#### About this task
Scan the entries for "screenshot". Every line that holds it is to be copied.

#### Dataset excerpts
==================================================
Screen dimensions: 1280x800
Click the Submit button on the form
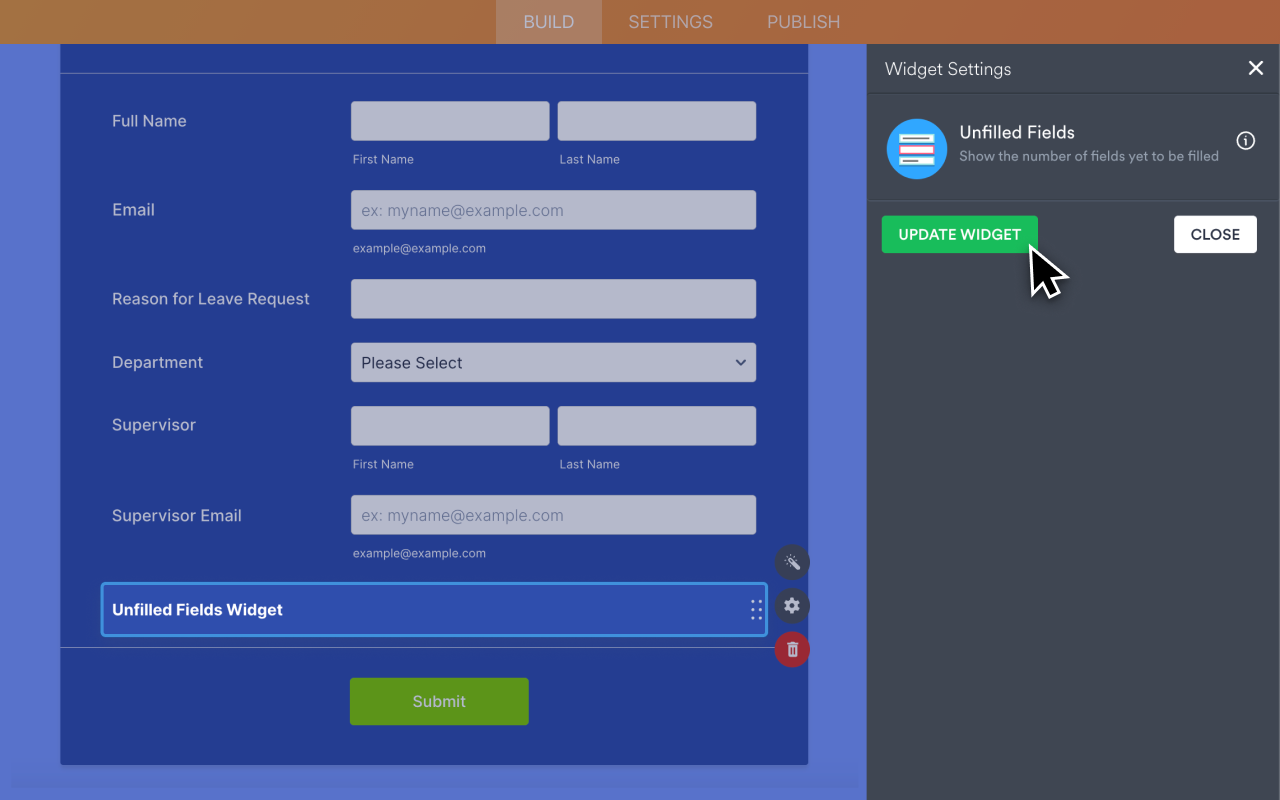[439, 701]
==================================================
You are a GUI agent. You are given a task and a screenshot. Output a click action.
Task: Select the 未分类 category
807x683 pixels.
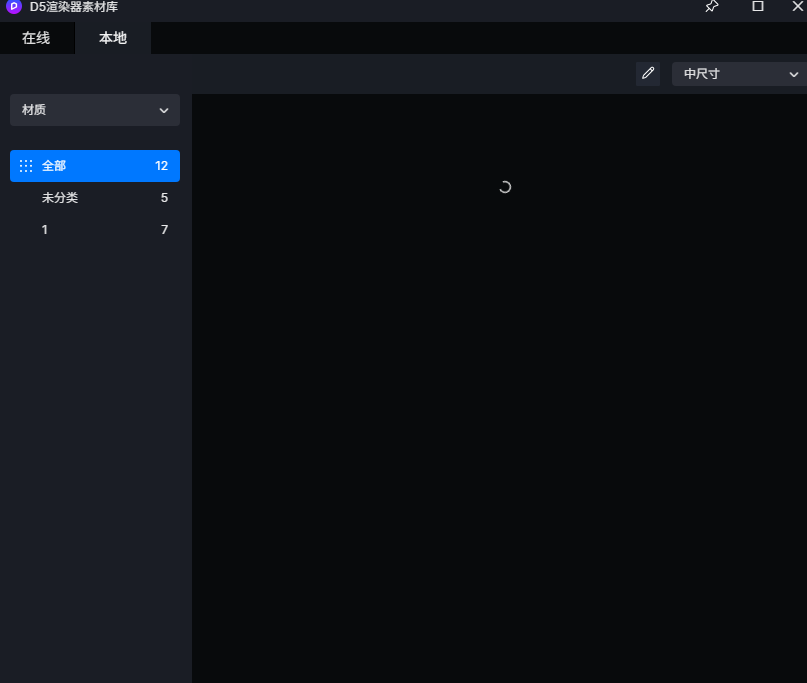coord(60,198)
==================================================
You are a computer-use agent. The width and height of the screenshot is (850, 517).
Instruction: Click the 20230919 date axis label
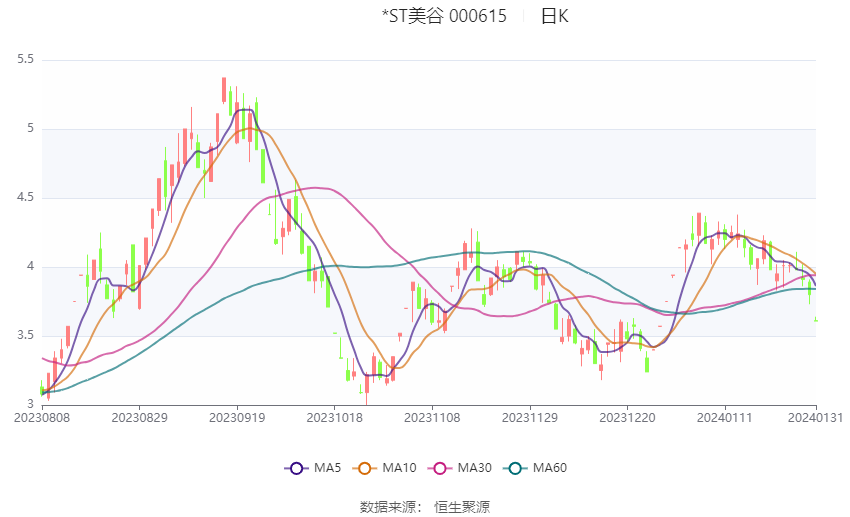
==================================================
#### Expected answer
You are a GUI agent. You are given a task and a screenshot. Output a click action.
You are a computer-use agent. The width and height of the screenshot is (850, 517).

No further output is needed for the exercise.